EJERCICIO ESCRITO 1> Expresa como tabla Markdown, con las columnas «N.º» y «Línea», las líneas de los registros desde la que contiene "Open the help" hasta la que contiene "(x=63, y=102)", ambas incluidas. Omite las líneas en blanco.

=====

La cronología de los hechos resulta elocuente. Ariel Lijo fijó en principio la citación a indagatoria para el 15 de julio. Se trataba de la primera semana posterior a la finalización del campeonato. Boudou exigió airadamente que se anticipara para ejercer su derecho a la defensa. El juez la cambió para mañana, casi al mismo tiempo que los abogados del vicepresidente plantearon la nulidad de esa citación. Boudou garantizó que se presentará y solicitó que la indagatoria se realizara en un salón del Senado y fuera televisada. Lijo, con sentido común, rechazó esa petición.

El único camino de escape hipotético que le quedaría a Boudou sería el de tumbar a Lijo.

=====

EJERCICIO ESCRITO 2>
Responde estas preguntas sobre el fragmento acerca de la indagatoria a Boudou:
(a) ¿Para qué fecha fijó Lijo en principio la citación a indagatoria?
(b) ¿Dónde pidió Boudou que se realizara la indagatoria?
(c) ¿Cuál sería el único camino de escape hipotético que le quedaría a Boudou?

DATOS DEL EJERCICIO>
=====

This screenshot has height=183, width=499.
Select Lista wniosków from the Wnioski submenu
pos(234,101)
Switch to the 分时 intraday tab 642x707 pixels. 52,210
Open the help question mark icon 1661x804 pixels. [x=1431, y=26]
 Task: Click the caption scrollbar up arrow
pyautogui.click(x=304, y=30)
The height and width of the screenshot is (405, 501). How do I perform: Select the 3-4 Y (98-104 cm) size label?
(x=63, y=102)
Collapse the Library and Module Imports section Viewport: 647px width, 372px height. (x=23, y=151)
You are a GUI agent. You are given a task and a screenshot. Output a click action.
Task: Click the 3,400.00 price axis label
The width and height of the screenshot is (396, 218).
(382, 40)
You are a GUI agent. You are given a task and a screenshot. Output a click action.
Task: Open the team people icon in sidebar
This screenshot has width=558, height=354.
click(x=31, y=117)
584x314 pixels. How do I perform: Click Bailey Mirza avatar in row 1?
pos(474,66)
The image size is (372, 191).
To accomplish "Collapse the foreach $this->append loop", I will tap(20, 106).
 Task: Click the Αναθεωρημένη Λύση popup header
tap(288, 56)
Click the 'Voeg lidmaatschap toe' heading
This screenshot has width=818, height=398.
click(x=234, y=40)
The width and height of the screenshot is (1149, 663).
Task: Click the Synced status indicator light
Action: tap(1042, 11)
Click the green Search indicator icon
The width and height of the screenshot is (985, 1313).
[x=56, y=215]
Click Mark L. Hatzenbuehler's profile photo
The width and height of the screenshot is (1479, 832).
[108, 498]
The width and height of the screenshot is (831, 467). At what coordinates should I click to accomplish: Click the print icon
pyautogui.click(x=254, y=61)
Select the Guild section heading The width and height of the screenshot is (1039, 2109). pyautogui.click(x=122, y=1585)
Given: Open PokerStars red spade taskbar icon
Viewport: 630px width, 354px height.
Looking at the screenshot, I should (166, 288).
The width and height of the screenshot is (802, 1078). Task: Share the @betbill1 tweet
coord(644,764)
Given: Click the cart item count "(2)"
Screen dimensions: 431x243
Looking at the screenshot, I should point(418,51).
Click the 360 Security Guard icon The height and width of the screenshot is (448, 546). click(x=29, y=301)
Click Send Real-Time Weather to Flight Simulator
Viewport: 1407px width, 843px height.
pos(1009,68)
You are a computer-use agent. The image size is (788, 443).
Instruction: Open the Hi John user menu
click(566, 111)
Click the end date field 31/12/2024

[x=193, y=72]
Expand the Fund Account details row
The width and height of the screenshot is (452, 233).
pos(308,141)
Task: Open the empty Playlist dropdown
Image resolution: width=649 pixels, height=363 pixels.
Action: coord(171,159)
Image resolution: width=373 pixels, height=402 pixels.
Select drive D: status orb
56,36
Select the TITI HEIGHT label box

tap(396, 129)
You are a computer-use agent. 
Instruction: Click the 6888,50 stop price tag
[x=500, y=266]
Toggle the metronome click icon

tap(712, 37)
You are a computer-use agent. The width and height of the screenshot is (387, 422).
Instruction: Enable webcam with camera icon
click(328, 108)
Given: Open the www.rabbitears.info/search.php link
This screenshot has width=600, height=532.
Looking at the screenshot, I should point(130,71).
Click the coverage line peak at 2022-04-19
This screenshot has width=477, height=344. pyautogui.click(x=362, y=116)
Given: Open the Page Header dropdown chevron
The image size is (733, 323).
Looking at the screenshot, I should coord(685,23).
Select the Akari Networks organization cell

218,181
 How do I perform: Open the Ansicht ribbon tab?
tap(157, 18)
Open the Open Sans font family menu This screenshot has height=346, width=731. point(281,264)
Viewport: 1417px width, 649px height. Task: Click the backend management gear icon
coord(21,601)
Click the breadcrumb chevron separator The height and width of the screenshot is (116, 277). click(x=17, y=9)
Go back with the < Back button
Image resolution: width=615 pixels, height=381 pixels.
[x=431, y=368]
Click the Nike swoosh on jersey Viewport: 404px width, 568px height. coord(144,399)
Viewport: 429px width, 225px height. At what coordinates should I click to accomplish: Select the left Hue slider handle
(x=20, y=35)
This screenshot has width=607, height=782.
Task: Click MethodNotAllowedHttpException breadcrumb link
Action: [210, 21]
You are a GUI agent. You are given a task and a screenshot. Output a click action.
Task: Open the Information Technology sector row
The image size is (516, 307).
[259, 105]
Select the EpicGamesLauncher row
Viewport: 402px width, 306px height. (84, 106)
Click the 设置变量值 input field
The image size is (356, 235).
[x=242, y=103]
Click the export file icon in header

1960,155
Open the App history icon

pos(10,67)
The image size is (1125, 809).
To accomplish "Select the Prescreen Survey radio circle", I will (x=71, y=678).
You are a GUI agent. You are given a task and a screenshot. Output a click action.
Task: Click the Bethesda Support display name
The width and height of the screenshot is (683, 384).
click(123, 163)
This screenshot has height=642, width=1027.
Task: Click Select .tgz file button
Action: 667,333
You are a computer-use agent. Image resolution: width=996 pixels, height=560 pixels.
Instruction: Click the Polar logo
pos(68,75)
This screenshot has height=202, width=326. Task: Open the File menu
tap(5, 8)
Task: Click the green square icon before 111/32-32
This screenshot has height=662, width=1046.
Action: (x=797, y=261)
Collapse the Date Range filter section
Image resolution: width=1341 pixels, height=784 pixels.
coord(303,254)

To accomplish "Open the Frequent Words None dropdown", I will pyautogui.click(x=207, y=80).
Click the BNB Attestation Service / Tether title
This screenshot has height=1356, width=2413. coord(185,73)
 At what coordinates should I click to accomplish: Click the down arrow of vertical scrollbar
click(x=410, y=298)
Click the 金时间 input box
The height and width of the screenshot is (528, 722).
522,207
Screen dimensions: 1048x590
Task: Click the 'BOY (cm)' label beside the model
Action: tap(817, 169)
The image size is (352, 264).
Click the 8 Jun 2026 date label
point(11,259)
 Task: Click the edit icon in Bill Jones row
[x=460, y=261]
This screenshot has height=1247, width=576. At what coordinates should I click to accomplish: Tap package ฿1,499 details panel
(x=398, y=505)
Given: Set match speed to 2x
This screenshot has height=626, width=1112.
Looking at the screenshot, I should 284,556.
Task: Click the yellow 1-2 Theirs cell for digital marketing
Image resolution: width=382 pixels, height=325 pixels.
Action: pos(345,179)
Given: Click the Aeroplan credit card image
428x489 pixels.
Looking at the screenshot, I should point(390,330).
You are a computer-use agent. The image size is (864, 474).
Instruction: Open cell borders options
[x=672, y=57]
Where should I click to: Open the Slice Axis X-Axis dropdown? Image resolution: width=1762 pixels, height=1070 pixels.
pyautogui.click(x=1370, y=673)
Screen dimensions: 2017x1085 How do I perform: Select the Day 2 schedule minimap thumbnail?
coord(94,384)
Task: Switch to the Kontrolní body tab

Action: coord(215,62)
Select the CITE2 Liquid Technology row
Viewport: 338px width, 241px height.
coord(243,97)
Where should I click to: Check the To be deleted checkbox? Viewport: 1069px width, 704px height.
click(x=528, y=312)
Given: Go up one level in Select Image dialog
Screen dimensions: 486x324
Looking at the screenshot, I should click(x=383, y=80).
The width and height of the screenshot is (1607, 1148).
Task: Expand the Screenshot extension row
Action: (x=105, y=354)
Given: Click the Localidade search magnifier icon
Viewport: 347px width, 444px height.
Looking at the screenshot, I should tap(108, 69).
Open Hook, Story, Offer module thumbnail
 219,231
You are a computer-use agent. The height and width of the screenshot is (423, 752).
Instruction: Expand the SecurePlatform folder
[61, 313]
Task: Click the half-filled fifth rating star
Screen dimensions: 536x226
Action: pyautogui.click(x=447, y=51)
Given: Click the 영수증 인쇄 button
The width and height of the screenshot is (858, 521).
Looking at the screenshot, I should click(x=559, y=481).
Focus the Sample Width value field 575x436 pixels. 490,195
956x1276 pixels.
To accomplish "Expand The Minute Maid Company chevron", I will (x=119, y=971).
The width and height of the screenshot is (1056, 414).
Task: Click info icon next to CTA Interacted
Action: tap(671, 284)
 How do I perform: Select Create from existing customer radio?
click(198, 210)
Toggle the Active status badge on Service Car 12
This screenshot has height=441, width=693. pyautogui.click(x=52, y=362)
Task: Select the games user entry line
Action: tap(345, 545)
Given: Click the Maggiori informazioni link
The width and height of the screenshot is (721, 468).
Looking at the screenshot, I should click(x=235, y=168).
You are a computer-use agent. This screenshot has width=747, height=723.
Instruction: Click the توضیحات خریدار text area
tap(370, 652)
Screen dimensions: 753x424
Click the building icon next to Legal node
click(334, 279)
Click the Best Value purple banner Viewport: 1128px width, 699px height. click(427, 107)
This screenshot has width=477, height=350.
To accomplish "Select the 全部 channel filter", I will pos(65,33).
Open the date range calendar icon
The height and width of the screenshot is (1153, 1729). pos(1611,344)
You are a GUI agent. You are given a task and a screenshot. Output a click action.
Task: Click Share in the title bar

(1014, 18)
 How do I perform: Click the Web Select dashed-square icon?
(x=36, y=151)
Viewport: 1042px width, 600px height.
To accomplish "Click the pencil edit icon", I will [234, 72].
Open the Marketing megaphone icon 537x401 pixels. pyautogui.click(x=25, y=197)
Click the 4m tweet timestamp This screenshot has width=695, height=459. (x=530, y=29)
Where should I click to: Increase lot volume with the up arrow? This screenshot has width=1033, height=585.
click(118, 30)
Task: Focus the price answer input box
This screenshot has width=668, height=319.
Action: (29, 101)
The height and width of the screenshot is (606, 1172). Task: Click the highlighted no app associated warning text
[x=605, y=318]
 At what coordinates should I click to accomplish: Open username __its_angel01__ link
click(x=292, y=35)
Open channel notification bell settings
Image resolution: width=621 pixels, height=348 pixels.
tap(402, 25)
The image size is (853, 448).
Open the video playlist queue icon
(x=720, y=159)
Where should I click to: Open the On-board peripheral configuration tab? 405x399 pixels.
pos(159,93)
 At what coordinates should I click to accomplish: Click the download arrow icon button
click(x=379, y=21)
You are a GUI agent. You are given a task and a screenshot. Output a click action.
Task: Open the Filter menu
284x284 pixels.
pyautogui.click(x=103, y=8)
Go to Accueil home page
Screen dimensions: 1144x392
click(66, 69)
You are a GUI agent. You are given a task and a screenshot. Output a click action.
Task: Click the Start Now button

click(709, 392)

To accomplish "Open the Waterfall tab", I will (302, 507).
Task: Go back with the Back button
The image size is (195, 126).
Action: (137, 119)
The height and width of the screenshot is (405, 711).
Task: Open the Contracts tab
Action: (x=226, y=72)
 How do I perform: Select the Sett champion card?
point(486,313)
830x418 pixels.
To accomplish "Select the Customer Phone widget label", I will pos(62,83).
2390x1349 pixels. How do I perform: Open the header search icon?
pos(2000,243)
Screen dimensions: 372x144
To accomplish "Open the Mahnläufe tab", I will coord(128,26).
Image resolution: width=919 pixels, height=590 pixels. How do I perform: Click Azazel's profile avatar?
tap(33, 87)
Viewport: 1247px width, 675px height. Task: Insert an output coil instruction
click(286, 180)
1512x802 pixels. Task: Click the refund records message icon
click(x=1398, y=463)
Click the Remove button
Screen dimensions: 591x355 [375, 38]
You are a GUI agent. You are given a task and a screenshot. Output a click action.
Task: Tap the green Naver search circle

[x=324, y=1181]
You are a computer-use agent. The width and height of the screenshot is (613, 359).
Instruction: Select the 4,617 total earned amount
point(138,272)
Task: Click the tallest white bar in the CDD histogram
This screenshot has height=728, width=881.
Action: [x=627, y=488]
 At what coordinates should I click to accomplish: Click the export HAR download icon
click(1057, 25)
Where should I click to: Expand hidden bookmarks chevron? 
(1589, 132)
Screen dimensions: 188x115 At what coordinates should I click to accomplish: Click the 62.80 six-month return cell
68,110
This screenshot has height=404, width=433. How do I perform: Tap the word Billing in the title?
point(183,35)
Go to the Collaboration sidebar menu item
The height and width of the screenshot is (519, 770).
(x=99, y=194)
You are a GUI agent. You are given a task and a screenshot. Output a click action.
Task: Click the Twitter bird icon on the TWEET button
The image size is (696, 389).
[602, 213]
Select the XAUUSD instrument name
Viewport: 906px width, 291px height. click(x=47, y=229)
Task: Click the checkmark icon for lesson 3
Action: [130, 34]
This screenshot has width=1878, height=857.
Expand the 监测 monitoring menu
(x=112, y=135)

=====

RESPUESTA CORRECTA 1>
| N.º | Línea |
|---|---|
| 1 | Open the help question mark icon 1661x804 pixels. [x=1431, y=26] |
| 2 |  Task: Click the caption scrollbar up arrow |
| 3 | pyautogui.click(x=304, y=30) |
| 4 | The height and width of the screenshot is (405, 501). How do I perform: Select the 3-4 Y (98-104 cm) size label? |
| 5 | (x=63, y=102) |

RESPUESTA CORRECTA 2>
(a) Para el 15 de julio.
(b) En un salón del Senado, y pidió además que fuera televisada.
(c) Tumbar a Lijo.